A bord du "Calpe" l'un des 8 Destroyers "hébergeant" l'Etat-Major, les messages qui sont reçus se contredisent ou sont tronqués. Le Général Roberts commandant tout le dispositif, estimant que l'Essex Scotiish a pu franchir l'esplanade de la plage, décide d'envoyer sur la Plage Rouge les réserves constituées par les Fusiliers Mont Royal. Ces derniers embarqués dans 26 barges seront déposés trop à l'Ouest à 07h00 et seront à leur tour "cloués" sur les galets avec beaucoup de pertes.
Alors qu'aucune avancée n'a pu se réaliser, le Général Roberts informe le Quartier Général en Angleterre que le rembarquement devrait avoir lieu à 10h30 avec si possible une bonne couverture aérienne pour protéger la retraite. Mais la Royal Air Force ne pouvant être disponible sur le secteur, ce délai est repoussé à 11h00. Pour les soldats "piégés" sur les galets, l'attente sera très longue à supporter. Puis se sera la "pagaille" sous les bombardements allemands pour réinvestir les barges éparpillées sur toute la plage parmi les gerbes d'eau, les écrans de fumée et les tirs allemands.
Dans le ciel de Dieppe une nouvelle bataille va s'engager avec une présence allemande plus importante que lors des premières heures du Raid et avec une Flak plus intense. Dans
cette matinée du 19 Août, 106 appareils alliés seront abattus et de nombreux pilotes disparaitront en mer. Certains auront effectuer deux missions après avoir fait un nouveau
plein de carburant en Angleterre, et quelques uns, une troisième.
Les allemands perdront 48 appareils.
Les alliés auront effectué 2617 sorties.
Les colonnes de prisonniers venant de Pourville, du Golf, de Berneval, de Puys, du port et de la plage, convergeront, encadrés, vers les pelouses de l'hopital de la ville où le tri des blessés sera effectué.
Un grand nombre sera évacué, pour les cas les plus graves, sur l'Hôtel-Dieu de Rouen ( 60 Kms de Dieppe) où ils seront accueillis par des Soeurs de l'Ordre des Augustines dont l'une d'entre elles, Soeur Agnès Marie Valois aura une attitude exemplaire face aux médecins allemands. Suite à ce comportement, les Vétérans après la Libération, lui attribueront l'appellation" d'Ange Blanc" à chaque rendez-vous lors des commémorations.

== == ==

### Consigne
D'après le passage fourni, de quels lieux viennent les colonnes de prisonniers ? Citez-les tous, s'il vous plaît.

== == ==

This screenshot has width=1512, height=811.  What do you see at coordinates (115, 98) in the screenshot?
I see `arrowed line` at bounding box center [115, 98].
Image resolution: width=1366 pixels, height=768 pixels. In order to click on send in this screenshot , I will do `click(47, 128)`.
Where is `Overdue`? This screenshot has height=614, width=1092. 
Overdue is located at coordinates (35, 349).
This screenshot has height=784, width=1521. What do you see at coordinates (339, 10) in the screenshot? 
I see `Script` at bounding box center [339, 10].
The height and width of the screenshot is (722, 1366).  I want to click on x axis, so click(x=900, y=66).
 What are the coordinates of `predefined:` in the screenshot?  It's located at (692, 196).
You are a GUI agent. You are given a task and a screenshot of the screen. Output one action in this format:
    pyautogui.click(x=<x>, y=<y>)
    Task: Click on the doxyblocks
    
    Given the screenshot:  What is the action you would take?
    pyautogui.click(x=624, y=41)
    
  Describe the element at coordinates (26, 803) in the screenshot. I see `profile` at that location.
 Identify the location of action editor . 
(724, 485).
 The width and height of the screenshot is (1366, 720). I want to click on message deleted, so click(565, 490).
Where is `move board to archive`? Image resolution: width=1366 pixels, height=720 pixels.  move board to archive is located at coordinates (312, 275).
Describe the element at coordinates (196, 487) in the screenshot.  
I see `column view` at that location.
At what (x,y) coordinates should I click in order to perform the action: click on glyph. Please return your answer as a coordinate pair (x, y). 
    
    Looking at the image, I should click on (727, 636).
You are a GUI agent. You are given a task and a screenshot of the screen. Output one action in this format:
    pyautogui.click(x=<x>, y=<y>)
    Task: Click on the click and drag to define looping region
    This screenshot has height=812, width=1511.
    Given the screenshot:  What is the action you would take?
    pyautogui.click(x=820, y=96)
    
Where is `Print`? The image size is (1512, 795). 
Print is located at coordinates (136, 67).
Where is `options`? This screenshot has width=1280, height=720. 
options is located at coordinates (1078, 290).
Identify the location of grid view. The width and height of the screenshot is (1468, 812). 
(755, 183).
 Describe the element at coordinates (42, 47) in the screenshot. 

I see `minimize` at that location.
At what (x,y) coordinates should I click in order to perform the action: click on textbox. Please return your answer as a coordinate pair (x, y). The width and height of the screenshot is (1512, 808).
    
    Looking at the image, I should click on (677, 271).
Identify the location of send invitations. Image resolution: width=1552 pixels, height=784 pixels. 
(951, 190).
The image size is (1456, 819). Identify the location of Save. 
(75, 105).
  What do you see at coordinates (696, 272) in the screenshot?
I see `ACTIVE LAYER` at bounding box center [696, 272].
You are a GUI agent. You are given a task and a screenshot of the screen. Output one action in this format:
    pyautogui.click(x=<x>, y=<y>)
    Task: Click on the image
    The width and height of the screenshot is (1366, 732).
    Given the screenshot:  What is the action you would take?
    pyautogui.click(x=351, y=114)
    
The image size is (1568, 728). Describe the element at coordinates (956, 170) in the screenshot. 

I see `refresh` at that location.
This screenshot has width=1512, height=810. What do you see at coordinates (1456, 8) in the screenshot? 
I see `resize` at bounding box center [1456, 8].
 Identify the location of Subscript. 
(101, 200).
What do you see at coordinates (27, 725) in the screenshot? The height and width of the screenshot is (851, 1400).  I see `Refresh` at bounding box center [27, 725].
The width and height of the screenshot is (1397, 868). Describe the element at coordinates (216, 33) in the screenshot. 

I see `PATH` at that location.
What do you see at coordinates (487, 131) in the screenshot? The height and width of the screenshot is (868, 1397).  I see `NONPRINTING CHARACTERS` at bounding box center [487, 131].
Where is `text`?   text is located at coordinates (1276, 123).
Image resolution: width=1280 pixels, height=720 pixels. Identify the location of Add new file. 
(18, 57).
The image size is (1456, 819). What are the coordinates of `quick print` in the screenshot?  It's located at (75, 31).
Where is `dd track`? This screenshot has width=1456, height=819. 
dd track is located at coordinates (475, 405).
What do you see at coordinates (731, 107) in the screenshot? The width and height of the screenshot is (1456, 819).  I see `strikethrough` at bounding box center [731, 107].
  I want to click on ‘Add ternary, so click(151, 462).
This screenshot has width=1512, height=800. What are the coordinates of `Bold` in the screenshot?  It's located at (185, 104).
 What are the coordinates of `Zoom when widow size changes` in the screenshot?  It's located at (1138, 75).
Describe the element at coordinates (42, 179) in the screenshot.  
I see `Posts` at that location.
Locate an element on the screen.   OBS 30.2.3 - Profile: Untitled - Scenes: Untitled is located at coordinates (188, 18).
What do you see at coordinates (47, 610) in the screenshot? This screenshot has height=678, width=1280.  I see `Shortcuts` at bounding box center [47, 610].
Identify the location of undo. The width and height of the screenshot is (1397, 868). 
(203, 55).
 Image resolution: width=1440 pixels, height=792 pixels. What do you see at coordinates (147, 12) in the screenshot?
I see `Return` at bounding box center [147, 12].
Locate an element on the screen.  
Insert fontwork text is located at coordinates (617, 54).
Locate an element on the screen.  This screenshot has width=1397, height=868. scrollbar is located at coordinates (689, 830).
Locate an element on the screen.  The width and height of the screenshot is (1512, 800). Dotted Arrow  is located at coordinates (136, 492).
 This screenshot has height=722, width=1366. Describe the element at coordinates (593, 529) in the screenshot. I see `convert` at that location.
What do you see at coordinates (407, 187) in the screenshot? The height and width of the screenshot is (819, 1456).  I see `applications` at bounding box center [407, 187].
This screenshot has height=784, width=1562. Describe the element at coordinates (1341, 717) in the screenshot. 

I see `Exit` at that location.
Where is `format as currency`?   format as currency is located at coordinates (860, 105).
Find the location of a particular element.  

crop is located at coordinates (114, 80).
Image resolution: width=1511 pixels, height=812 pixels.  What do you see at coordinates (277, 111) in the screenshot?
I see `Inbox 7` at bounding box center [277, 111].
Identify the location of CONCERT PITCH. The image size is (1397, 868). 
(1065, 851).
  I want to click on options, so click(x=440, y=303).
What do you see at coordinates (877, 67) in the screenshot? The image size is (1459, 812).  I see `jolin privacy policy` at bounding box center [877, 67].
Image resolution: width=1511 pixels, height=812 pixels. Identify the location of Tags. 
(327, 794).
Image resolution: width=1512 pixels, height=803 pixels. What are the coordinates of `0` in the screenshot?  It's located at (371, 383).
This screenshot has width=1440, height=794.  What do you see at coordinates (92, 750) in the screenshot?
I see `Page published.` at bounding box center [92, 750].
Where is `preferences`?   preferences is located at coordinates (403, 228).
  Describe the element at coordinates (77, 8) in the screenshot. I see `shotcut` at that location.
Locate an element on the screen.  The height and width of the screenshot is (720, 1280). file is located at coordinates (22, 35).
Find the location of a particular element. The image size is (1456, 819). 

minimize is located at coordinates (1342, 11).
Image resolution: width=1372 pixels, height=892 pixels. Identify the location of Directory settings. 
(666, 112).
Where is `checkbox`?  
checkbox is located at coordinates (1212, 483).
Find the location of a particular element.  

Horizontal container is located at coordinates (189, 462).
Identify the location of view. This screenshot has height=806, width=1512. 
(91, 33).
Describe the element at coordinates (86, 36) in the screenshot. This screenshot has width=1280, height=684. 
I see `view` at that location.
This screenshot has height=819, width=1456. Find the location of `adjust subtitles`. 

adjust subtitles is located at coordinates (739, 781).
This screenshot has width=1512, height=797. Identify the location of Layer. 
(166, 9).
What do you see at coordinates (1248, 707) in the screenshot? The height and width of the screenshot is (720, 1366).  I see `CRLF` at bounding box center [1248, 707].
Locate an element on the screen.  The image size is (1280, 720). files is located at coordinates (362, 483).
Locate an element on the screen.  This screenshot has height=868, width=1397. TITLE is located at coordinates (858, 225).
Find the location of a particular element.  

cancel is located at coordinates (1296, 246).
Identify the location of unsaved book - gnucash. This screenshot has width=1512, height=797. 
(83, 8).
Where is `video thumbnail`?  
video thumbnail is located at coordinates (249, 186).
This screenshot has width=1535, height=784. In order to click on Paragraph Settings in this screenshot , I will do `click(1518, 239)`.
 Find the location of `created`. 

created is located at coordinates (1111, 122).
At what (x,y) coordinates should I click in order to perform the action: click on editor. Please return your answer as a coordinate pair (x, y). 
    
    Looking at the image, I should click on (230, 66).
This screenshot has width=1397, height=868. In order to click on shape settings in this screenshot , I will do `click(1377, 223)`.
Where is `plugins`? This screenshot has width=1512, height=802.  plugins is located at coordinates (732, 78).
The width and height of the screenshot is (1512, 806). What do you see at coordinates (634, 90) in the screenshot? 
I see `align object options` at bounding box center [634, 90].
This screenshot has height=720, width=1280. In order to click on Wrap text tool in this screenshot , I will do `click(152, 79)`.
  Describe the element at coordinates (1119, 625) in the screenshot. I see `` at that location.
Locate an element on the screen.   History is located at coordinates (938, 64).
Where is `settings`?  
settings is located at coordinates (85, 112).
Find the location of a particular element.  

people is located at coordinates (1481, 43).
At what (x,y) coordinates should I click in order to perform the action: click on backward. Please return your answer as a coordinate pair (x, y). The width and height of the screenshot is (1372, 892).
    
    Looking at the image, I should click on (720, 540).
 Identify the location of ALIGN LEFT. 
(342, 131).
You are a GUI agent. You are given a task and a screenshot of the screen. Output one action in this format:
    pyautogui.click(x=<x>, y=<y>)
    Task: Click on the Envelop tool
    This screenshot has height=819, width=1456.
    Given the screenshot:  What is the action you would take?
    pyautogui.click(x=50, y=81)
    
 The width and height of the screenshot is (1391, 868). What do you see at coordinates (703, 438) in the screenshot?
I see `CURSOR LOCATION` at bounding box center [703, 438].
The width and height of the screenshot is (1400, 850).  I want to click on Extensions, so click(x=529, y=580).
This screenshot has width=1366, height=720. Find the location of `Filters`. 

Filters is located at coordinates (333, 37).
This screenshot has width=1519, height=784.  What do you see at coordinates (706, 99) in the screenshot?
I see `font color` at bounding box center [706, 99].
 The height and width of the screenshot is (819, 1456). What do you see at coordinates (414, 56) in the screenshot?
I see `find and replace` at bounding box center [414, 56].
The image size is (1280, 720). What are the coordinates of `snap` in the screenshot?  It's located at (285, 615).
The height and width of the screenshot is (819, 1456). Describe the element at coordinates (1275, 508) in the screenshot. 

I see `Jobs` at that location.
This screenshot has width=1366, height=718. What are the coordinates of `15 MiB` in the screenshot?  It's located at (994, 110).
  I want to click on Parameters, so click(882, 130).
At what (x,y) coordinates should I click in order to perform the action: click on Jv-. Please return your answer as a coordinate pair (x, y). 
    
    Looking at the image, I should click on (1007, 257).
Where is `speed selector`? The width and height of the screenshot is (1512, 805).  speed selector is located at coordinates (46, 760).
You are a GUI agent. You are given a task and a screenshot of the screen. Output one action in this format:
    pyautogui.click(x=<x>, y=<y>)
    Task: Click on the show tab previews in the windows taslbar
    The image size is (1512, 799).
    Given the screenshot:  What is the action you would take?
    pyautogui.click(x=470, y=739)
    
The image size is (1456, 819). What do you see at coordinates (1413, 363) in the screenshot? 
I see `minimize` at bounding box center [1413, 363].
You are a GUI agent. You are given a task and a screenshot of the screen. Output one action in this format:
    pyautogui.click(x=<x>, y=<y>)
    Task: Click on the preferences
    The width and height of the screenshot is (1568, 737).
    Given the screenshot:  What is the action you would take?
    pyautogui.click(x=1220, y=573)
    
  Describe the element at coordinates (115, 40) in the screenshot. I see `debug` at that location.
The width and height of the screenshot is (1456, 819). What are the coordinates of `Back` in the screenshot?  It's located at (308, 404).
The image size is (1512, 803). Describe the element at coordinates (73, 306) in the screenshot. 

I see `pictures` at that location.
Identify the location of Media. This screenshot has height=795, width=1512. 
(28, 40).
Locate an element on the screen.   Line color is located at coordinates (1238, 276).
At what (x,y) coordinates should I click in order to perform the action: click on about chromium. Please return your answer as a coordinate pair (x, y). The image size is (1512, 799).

== == ==

### Réponse attendue
Pourville, le Golf, Berneval, Puys, le port et la plage.